--- Begin MATERIAL SUPPLIED ---

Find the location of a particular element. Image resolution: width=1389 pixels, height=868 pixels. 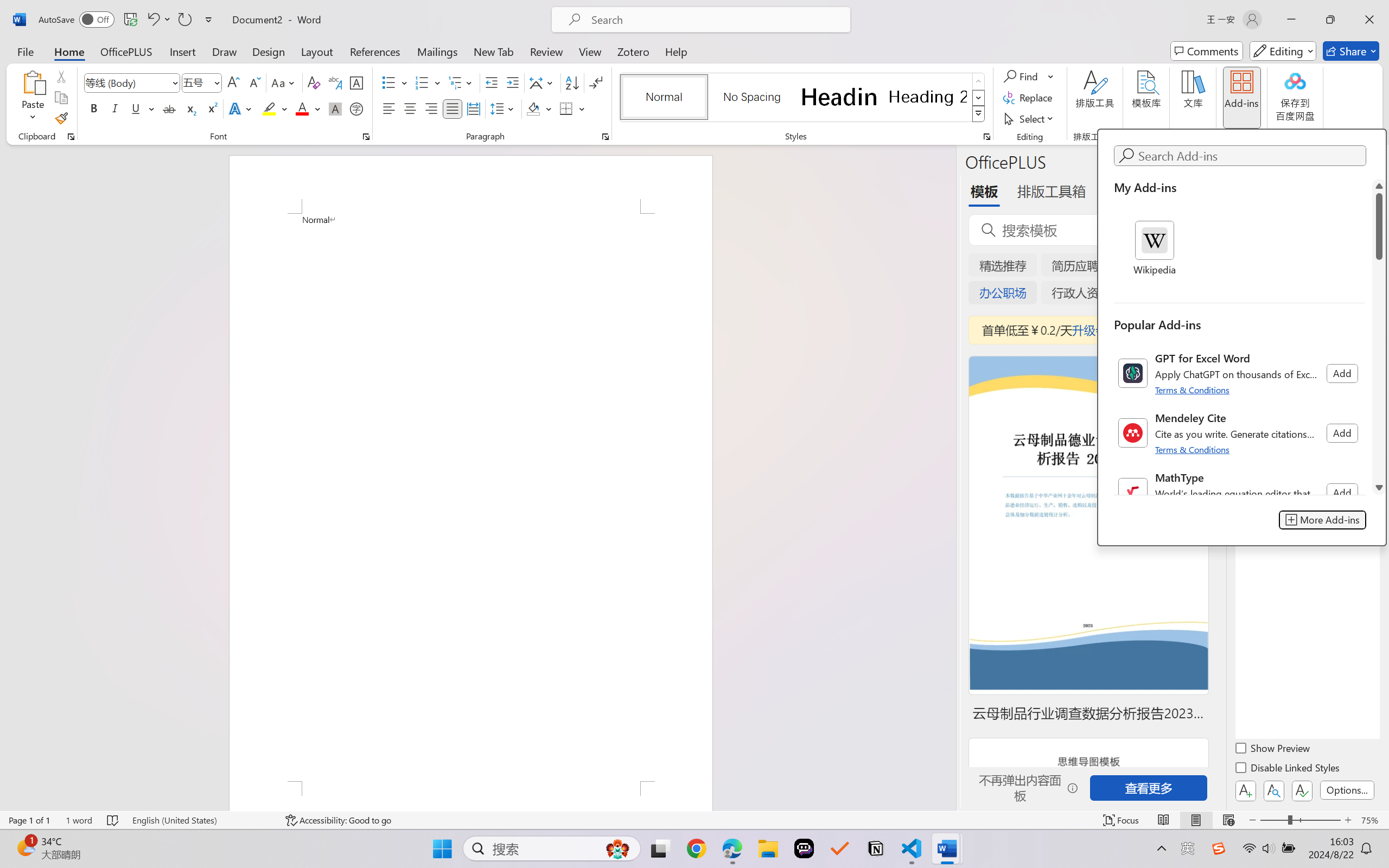

'Design' is located at coordinates (268, 50).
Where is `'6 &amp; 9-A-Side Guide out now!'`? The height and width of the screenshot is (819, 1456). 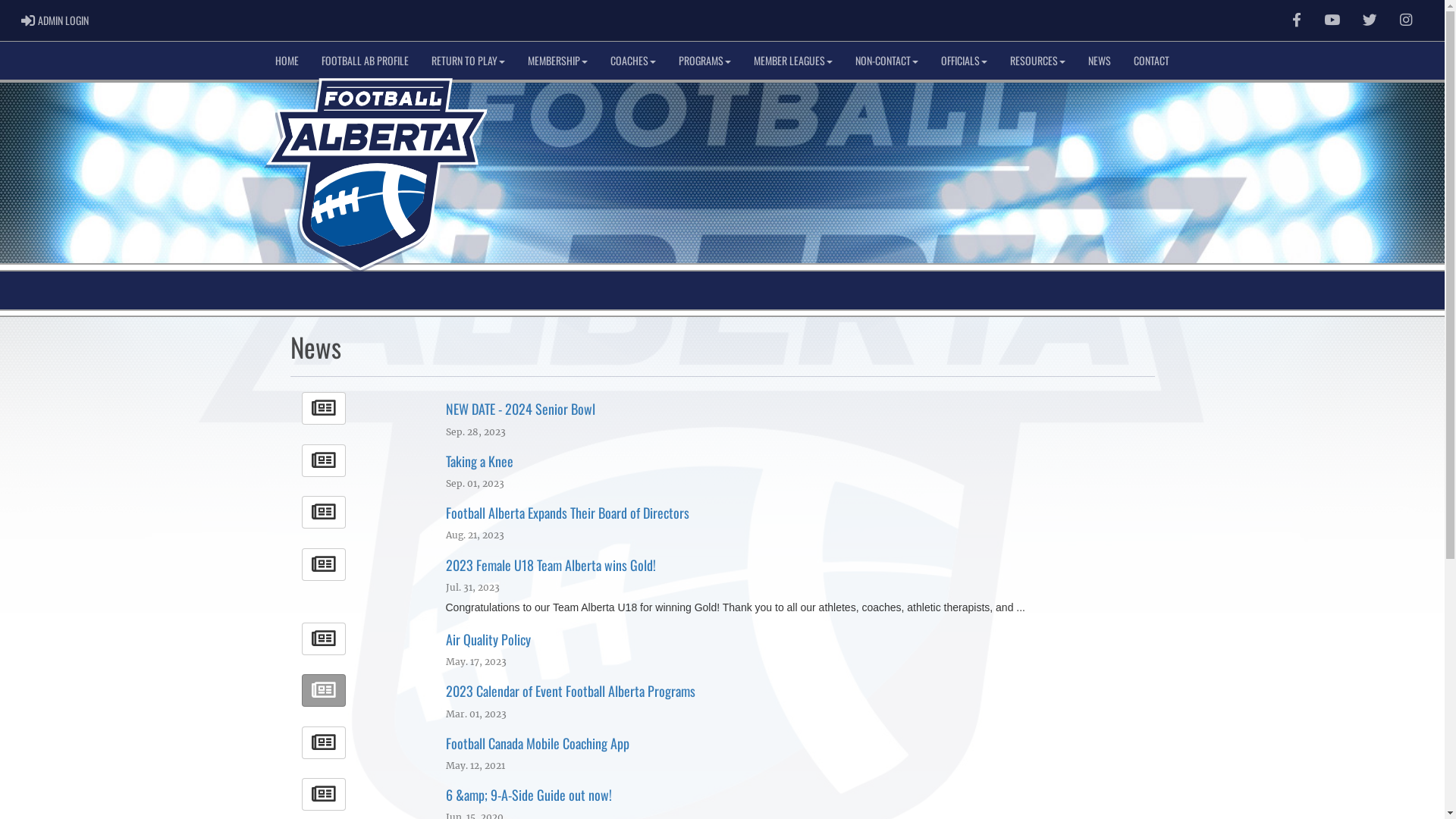 '6 &amp; 9-A-Side Guide out now!' is located at coordinates (529, 794).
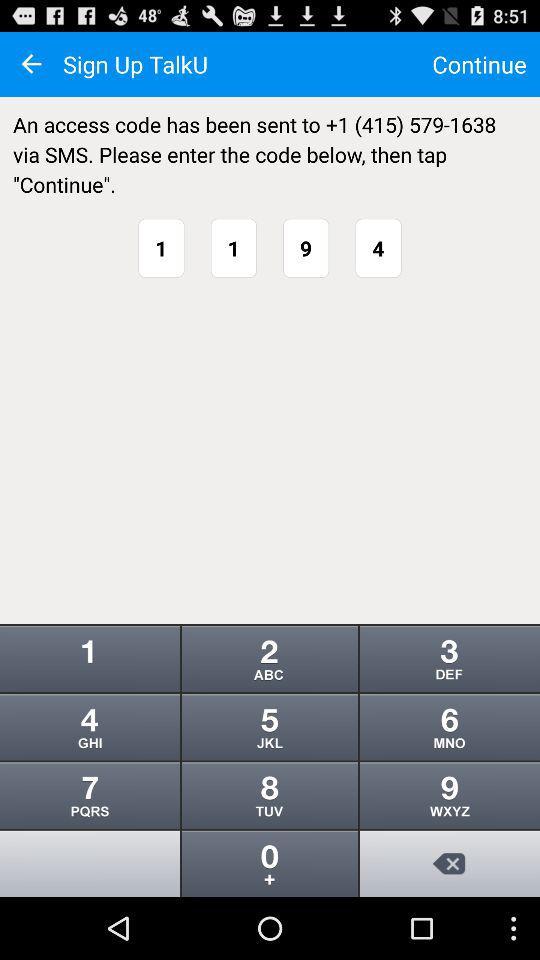  What do you see at coordinates (270, 850) in the screenshot?
I see `the more icon` at bounding box center [270, 850].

--- End MATERIAL SUPPLIED ---

**GOAL:** Convert the lines from the start of the records through the one containing "coordinates (268, 50)." into a JSON list of strings, one string per line, skipping blank lines. Omit the pictures from the answer.

**ANSWER TO THIS PROBLEM:**
[
  "Find the location of a particular element. Image resolution: width=1389 pixels, height=868 pixels. ",
  "'Design' is located at coordinates (268, 50)."
]